Source material.
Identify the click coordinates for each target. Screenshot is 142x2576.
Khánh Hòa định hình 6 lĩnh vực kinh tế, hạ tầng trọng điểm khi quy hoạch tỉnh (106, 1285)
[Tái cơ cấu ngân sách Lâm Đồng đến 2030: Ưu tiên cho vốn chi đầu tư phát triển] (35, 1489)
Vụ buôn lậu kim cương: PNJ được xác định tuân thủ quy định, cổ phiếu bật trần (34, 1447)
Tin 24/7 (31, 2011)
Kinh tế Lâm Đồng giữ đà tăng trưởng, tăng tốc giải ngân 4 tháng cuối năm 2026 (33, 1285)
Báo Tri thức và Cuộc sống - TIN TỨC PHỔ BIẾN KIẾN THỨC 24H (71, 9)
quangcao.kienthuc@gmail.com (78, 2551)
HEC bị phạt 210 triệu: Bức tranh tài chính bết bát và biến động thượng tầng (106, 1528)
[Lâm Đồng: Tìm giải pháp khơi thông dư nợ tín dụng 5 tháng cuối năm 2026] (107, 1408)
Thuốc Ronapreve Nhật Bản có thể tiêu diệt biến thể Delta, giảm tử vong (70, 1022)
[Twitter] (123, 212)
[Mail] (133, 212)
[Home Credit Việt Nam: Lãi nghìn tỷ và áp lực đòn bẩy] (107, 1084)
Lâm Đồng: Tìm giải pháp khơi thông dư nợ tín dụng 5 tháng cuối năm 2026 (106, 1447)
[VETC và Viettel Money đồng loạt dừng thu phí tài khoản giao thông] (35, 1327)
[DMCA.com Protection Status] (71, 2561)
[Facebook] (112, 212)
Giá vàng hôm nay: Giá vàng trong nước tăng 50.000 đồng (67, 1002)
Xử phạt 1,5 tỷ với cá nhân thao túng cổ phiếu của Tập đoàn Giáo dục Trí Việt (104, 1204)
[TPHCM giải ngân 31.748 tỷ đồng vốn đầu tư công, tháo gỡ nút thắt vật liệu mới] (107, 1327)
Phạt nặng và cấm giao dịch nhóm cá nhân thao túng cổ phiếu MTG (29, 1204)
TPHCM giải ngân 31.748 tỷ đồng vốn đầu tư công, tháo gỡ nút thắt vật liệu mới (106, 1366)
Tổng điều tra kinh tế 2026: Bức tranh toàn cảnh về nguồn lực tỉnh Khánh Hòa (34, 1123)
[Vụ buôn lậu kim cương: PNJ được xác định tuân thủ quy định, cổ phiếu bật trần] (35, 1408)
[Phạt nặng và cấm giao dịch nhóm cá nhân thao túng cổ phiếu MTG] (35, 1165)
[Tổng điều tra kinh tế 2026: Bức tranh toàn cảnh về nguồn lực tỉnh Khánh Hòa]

Your objective. Each record above should be repeated exactly as it appears.

Solution to the problem.
Identify the click coordinates for each target. Screenshot is 142x2576.
Khánh Hòa định hình 6 lĩnh vực kinh tế, hạ tầng trọng điểm khi quy hoạch tỉnh (106, 1285)
[Tái cơ cấu ngân sách Lâm Đồng đến 2030: Ưu tiên cho vốn chi đầu tư phát triển] (35, 1489)
Vụ buôn lậu kim cương: PNJ được xác định tuân thủ quy định, cổ phiếu bật trần (34, 1447)
Tin 24/7 (31, 2011)
Kinh tế Lâm Đồng giữ đà tăng trưởng, tăng tốc giải ngân 4 tháng cuối năm 2026 (33, 1285)
Báo Tri thức và Cuộc sống - TIN TỨC PHỔ BIẾN KIẾN THỨC 24H (71, 9)
quangcao.kienthuc@gmail.com (78, 2551)
HEC bị phạt 210 triệu: Bức tranh tài chính bết bát và biến động thượng tầng (106, 1528)
[Lâm Đồng: Tìm giải pháp khơi thông dư nợ tín dụng 5 tháng cuối năm 2026] (107, 1408)
Thuốc Ronapreve Nhật Bản có thể tiêu diệt biến thể Delta, giảm tử vong (70, 1022)
[Twitter] (123, 212)
[Mail] (133, 212)
[Home Credit Việt Nam: Lãi nghìn tỷ và áp lực đòn bẩy] (107, 1084)
Lâm Đồng: Tìm giải pháp khơi thông dư nợ tín dụng 5 tháng cuối năm 2026 (106, 1447)
[VETC và Viettel Money đồng loạt dừng thu phí tài khoản giao thông] (35, 1327)
[DMCA.com Protection Status] (71, 2561)
[Facebook] (112, 212)
Giá vàng hôm nay: Giá vàng trong nước tăng 50.000 đồng (67, 1002)
Xử phạt 1,5 tỷ với cá nhân thao túng cổ phiếu của Tập đoàn Giáo dục Trí Việt (104, 1204)
[TPHCM giải ngân 31.748 tỷ đồng vốn đầu tư công, tháo gỡ nút thắt vật liệu mới] (107, 1327)
Phạt nặng và cấm giao dịch nhóm cá nhân thao túng cổ phiếu MTG (29, 1204)
TPHCM giải ngân 31.748 tỷ đồng vốn đầu tư công, tháo gỡ nút thắt vật liệu mới (106, 1366)
Tổng điều tra kinh tế 2026: Bức tranh toàn cảnh về nguồn lực tỉnh Khánh Hòa (34, 1123)
[Vụ buôn lậu kim cương: PNJ được xác định tuân thủ quy định, cổ phiếu bật trần] (35, 1408)
[Phạt nặng và cấm giao dịch nhóm cá nhân thao túng cổ phiếu MTG] (35, 1165)
[Tổng điều tra kinh tế 2026: Bức tranh toàn cảnh về nguồn lực tỉnh Khánh Hòa]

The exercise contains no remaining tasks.